MEDYA KÖŞESİ

Nuh Gönültaş'dan itiraf çağrısı!

Gönültaş, Ataklı'nın çok daha önce Zafer Mutlu ile ilgili yaptığı bir başka açıklamadan alıntı yaptığı yazısında hayli sert bir medya eleştirisi yaptı.

Nuh Gönültaş'dan itiraf çağrısı!
GAZETECİLER.COM
Medyanın 28 Şubat günahları ortaya dökülürken tartışma da giderek genişliyor. Bugün yazarı Nuh Gönültaş da konuyu köşesine taşıyan isimler arasında yer aldı.

Gazeteciliğin kirli yüzü nedeniyle zaman zaman mesleği bırakmayı dahi düşündüğünü kaydeden Gönültaş, Can Ataklı'nın başlattığı tartışmanın medyanın kirli yüzünü bir kez daha deşifre ettiğini yazdı. Gönültaş, Ataklı'nın çok daha önce Zafer Mutlu ile ilgili yaptığı bir başka açıklamadan alıntı yaptığı yazısında hayli sert bir medya eleştirisi yaptı.

İşte Gönültaş'ın yazısındaki ilgili bölüm:

Aslında Can Ataklı'nın söyledikleri yeni değil.

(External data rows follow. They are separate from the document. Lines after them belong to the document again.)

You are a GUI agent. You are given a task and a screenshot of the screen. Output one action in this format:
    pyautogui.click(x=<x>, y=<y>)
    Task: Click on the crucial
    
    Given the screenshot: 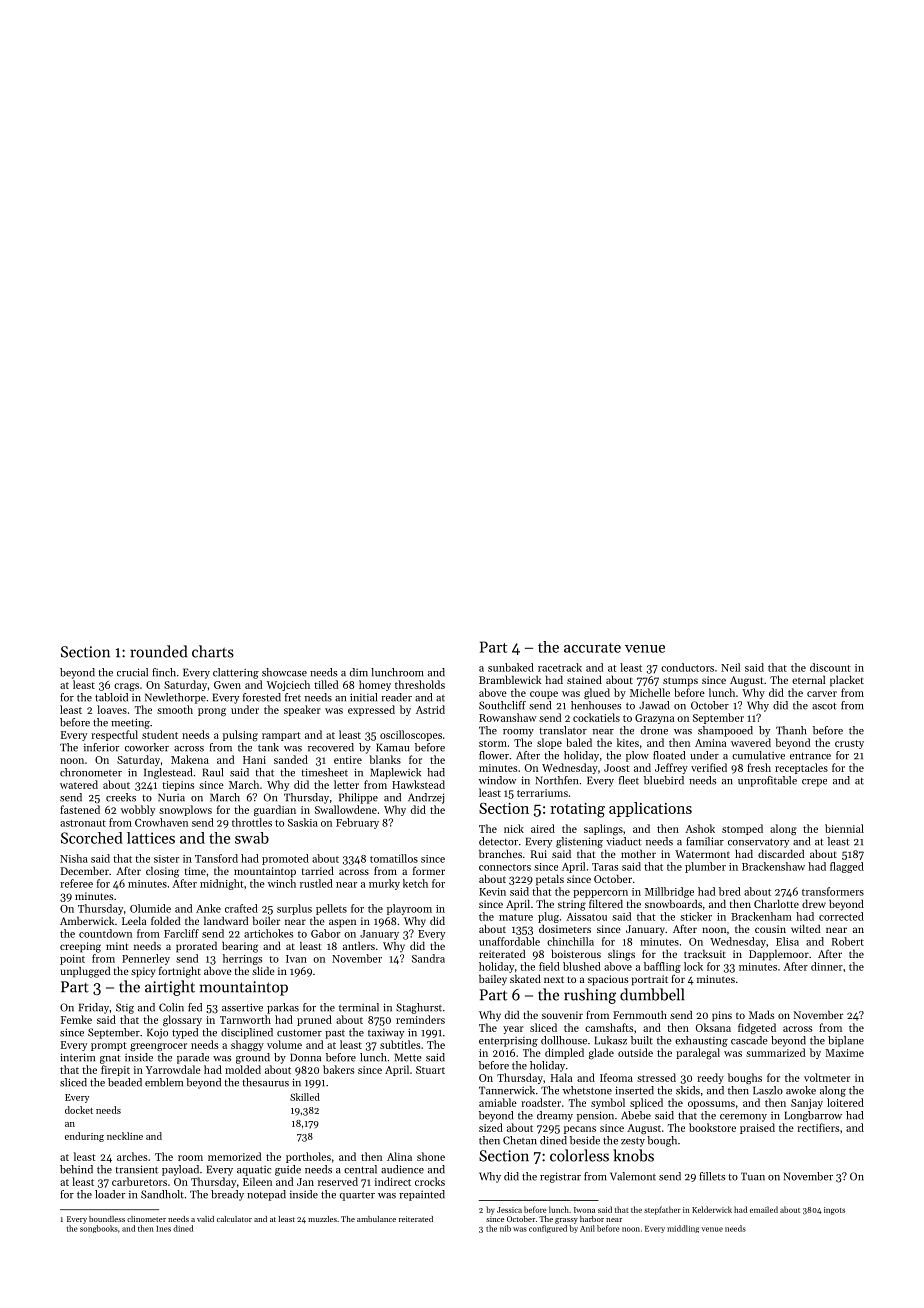 What is the action you would take?
    pyautogui.click(x=132, y=672)
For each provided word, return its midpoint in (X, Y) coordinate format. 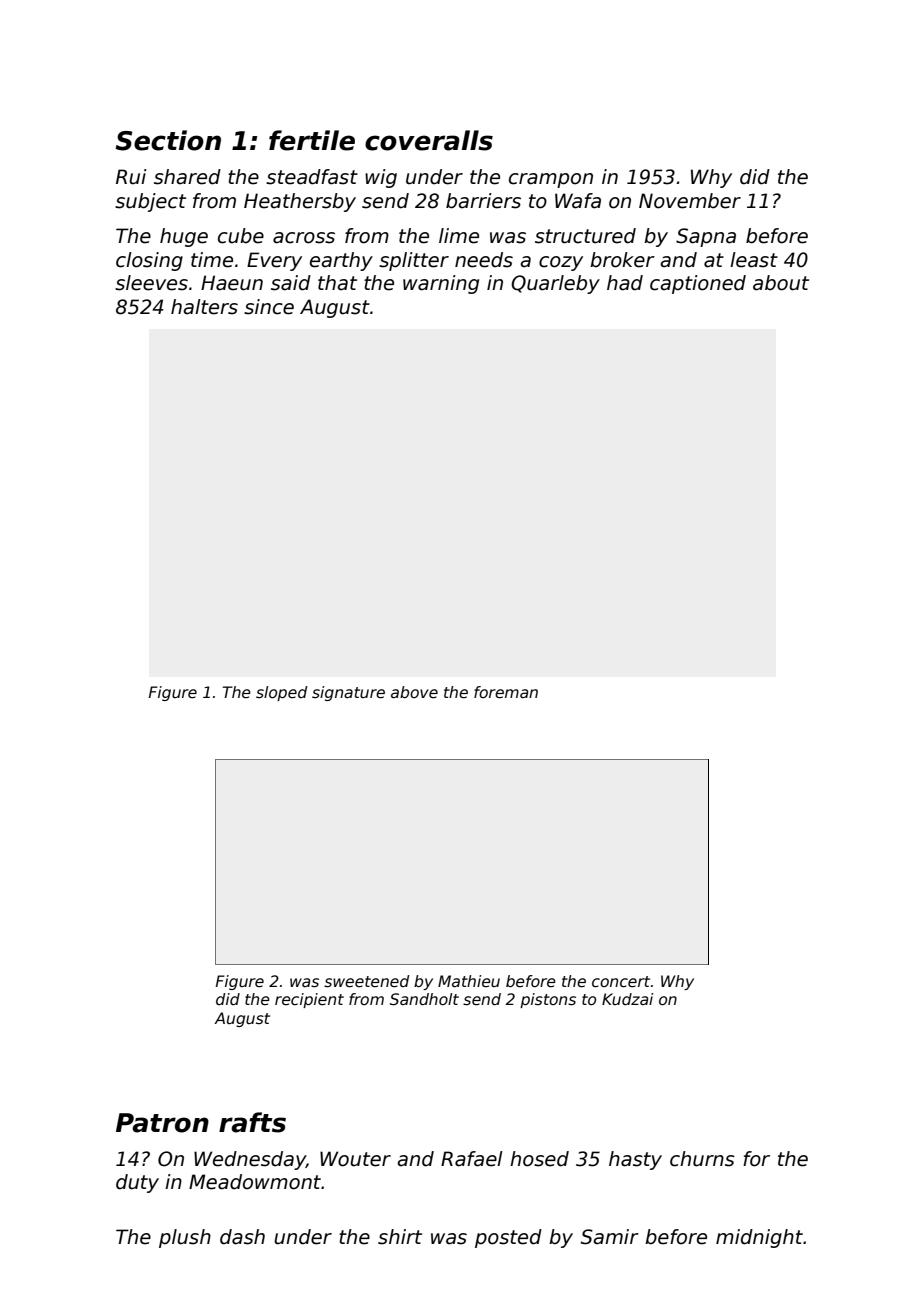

Ama konjonktür bu main stream denilen ana akım medya denilen
medyanın gerileme ve çöküş dönemine denk geldiği için önem kazandı.

Bir de 28 Şubat süreci ve bu süreçte medyanın rolü ile ilgili hukuki takibat başladığı için önemli oldu.

Mesela Can Ataklı 2001 yılında Chivi.com sitesine -ki bu site bugünlerde yayında değil fakat o siteden yapılan alıntılar başka sitelerde mevcut- benzer şeyleri söylemiş:

"Zafer'e (Mutlu), gazetecilik ahlakından, basın ilkelerinden, insan hak ve özgürlüklerinden, ilkeli olmaktan bahsettikçe açıkça söylerdi:


Bunların hepsi boş laf, bu işin ilkesi falan yoktur. Şu an Türkiye'de büyük bir oyun oynanıyor, bu oyunda da herkese bir rol dağıtılmış durumda, yanlış yerde olursan gidersin diyordu. Bankaya (Etibank) el konmadan beş altı gün önce Zafer ile aramızda böyle bir konuşma geçti. Murat Demirel ile ilgili olarak televizyonda Egebank'a el konulduğu gece Murat Demirel'in Papermoon'da olduğunu söyledim. Ertesi gün beni de şaşırtan bir şekilde Hürriyet aldı bunu ve haber yaptı. Zafer de bana gelip "Bunu neden söyledin, ben sana özel söylemiştim" dedi. Ama neden bu kadar öfkelendiğini de anlayamadım. "Bunları fark edemiyorsun, bunları bilmediğin için paran yok, bunları bilmediğin için yetkilerin gitti. Ben bunları bildiğim becerdiğim için param da var, malikanem de var, benim her şeyim var senin ise hiç bir şeyin yok..."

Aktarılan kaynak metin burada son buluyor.